Прозу Улитина сложно с чем-то сравнить, она непохожа ни на что. Самое близкое можно найти у Дж. Джойса и других англоязычных авторов. Собственно, сам он знал язык и работал частным преподавателем, так что прекрасно разбирался в английской литературе от “Винни-Пуха”, отсылки на которого разбрасывал по разным текстам, до “Улисса”, приёмы из которого (особенно “поток сознания”) смог пересадить на русскоязычную почву.

Павел Улитин разрабатывал новые методы и подходы в литературе: монтажа и коллажа, многоголосицы, в которой авторский голос незаметно растворяется; использовал “стилистику скрытого сюжета”, как он сам это называл. Читать его тяжело, а иногда и неприятно. В его текстах нет филологической радости узнавания или детективной радости разгадывания его загадок, но при этом Павел Улитин почему-то захватывает, почему-то всё время тянет его читать и перечитывать.

“«Четыре кварка» и другие тексты” — четвёртая книга его прозы, вышедшая в издательстве “Новое литературное обозрение” в 2018 году. Эта нлошная книга — как это часто бывает с НЛО — прекрасно подготовленное издание. Судить об этом можно по составу людей, которые работали над книгой: составил книгу и сам прекрасный поэт и эссеист Михаил Айзенберг, близко знавший Улитина и его окружение; подготовил комментарии и указатели и, собственно, сам текст Улитина тоже другой (не менее замечательный) поэт — Иван Ахметьев, один из главных исследователей позднесоветской андеграундной литературы; а последняя часть — эссе об Улитине от литературного критика Игоря Гулина, писателя и улитинского друга Зиновия Зиника, филолога и культуролога Ильи Кукулина и философа и культуролога Дарьи Барышниковой.

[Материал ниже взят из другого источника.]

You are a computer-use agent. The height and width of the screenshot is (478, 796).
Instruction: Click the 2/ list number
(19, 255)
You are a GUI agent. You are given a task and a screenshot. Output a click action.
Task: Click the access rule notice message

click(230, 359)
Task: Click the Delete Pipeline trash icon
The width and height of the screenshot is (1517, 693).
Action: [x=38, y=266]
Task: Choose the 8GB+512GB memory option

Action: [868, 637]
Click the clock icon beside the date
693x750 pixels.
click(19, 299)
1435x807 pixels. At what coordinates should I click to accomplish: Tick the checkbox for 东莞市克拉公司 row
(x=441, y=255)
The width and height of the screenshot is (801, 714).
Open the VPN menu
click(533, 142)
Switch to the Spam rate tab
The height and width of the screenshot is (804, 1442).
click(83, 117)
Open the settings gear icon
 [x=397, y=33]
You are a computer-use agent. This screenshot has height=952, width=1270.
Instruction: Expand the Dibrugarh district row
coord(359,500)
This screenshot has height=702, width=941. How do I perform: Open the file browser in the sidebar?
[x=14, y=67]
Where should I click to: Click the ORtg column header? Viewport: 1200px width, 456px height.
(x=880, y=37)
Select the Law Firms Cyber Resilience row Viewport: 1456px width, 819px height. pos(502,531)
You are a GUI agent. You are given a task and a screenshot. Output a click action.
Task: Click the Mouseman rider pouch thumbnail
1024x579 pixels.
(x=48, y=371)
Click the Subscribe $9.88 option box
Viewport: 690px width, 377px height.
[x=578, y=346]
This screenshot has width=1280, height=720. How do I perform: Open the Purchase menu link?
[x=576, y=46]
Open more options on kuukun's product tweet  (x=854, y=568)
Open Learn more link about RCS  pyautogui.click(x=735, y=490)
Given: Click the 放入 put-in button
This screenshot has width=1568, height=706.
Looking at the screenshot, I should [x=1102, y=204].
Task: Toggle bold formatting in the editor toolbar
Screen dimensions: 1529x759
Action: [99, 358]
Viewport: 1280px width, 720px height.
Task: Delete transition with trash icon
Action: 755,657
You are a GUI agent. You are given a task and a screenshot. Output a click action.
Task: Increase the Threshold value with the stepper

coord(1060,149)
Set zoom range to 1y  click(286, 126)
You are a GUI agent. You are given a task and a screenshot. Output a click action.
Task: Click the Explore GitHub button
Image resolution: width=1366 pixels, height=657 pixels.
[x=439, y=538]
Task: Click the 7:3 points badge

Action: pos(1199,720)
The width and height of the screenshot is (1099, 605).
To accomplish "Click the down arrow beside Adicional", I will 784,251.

Про Улитина можно говорить очень много. Про его прозу очень мало. Как говорит мой школьный учитель по литературе, если вопросов нет, то или всё понятно, или ничего не понятно. И здесь то же: ты сидишь перед книгой, а вопросов нет, но ты сам не понимаешь, понял ты всё или не понял ничего.
Так что я не могу порекомендовать кому-то Улитина, потому что совершенно не представляю, понравится ли он кому-то, кроме меня. Но сказать могу точно, что после появления Улитина литература, сама того не замечая, изменилась стремительно и бесповоротно.

Улитин П. “Четыре кварка” и другие тексты / Предисл., сост. М. Айзенберга; И. Ахметьев, подготовка к печати, комментарии, указатели.— М.: Новое литературное обозрение, 2018.